**Task statement**.
Revise the lines from the one containing "Open the track" up to and including the one containing "This screenshot has height=157, width=274." by putting "Runner" in place of "Athlete" and changing nothing else.

# START OF Record excerpts

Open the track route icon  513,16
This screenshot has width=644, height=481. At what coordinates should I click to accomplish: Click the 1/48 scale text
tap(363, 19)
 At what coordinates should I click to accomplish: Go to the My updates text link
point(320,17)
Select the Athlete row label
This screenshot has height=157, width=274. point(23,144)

# END OF Record excerpts
# START OF Record excerpts

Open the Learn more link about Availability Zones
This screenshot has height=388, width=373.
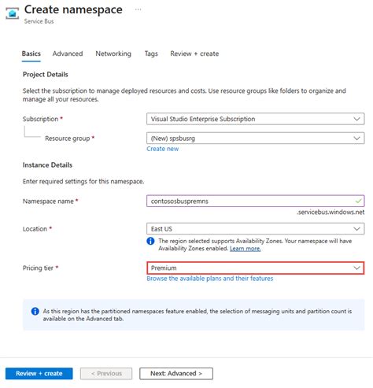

# END OF Record excerpts

**Response**.
Open the track route icon  513,16
This screenshot has width=644, height=481. At what coordinates should I click to accomplish: Click the 1/48 scale text
tap(363, 19)
 At what coordinates should I click to accomplish: Go to the My updates text link
point(320,17)
Select the Runner row label
This screenshot has height=157, width=274. point(23,144)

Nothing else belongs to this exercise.